Dr. Destiny's currently being used by the "Arrowverse" shows, so unless Greg Berlanti Productions ends up making this thing, they may have a hard time getting permission to use him.  And even if Berlanti's company is involved, I have I hard time imagining Jeremy Davies' campy, goofy portrayal of the character working in a gruesome story like "24 Hours".

And now that I think of it, both the Martian Manhunter and John Constantine are being used by the Arrowverse as well, leaving a few more substitutions that might need to be made.



Captain Comics said:

Gaiman said the first season (11 episodes) woukd just be Preludes and Nocturnes.

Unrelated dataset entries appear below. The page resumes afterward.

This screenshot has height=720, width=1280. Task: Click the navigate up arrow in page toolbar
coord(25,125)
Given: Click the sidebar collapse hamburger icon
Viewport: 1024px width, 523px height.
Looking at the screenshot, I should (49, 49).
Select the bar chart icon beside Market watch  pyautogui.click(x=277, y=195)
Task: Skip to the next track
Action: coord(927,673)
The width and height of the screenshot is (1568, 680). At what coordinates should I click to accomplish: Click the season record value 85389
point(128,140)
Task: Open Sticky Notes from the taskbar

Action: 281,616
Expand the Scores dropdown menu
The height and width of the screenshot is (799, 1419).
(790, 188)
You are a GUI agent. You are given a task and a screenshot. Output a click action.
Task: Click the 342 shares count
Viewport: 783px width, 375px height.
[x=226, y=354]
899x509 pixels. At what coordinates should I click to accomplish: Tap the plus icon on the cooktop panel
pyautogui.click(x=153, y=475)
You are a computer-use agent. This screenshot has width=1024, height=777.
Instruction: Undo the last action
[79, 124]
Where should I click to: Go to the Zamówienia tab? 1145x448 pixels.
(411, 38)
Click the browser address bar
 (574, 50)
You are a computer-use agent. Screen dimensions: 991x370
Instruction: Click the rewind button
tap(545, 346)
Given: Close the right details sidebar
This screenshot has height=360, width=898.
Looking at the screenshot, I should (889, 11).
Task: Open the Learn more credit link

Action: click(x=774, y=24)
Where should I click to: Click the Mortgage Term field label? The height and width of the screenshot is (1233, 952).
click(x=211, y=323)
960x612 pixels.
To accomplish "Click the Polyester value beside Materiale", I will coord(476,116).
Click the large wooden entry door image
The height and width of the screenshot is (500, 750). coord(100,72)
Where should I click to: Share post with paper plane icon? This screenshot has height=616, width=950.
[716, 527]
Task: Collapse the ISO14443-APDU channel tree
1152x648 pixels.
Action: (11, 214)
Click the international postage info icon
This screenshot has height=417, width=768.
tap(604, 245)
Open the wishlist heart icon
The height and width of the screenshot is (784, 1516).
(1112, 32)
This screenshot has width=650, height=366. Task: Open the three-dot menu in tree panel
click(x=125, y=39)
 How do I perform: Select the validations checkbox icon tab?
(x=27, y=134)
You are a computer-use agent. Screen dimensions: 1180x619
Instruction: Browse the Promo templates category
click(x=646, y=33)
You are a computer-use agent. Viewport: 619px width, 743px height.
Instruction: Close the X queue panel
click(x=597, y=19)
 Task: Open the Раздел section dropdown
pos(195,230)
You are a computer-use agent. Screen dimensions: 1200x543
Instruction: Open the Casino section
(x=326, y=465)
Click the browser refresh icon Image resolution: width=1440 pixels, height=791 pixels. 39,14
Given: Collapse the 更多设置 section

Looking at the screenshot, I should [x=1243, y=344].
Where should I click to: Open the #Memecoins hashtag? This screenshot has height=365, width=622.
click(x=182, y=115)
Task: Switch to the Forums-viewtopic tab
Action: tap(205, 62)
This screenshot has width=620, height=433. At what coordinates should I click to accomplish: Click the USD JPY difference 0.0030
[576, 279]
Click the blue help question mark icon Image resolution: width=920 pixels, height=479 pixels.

I'm not sure Sandman is really a "we need one antagonist to carry the season" kind of character. I think of him as a case-by-case protagonist, but often the "antagonist" is not necessarily in the wrong--like the case of Calliope.

KSwolf said:

If they're doing a straight forward adaptation of Preludes & Nocturnes, then I wonder who they'll end up using as the primary antagonist for the season?

I hope they don't try to turn it into a standard TV show, with a "big bad" every season. Heck, if they go that route, it'll probably turn into a police procedural.

But Wolf brings up a good point I hadn't thought about, in that some of the DCU characters in Sandman won't be available, because they're appearing on another network. Dr. Destiny pops to mind immediately (because that diner sequence was so horrifying it's lodged in my brain), and if I thought about it I'd come up with more.

Maybe they'll just slap different names on the characters so as to make the series more standalone and more accessible to non-comics readers. I mean, Dr. Destiny could be a generic supervillain, or even Alistair Crowley, without changing the story much. They don't have to use the original Sandman or the Jack Kirby version; they could just do generic '40s and '60s superhero characters -- or drop their participation altogether. The DCU inhabitants of The Dreaming could be subbed with generic horror hosts or dropped altogether. (Do we really need Cain and Abel specifically?).

That approach would dim the luster of the show slightly for comics fans, but for the vast majority of the viewership it would remove the feeling that they're missing something.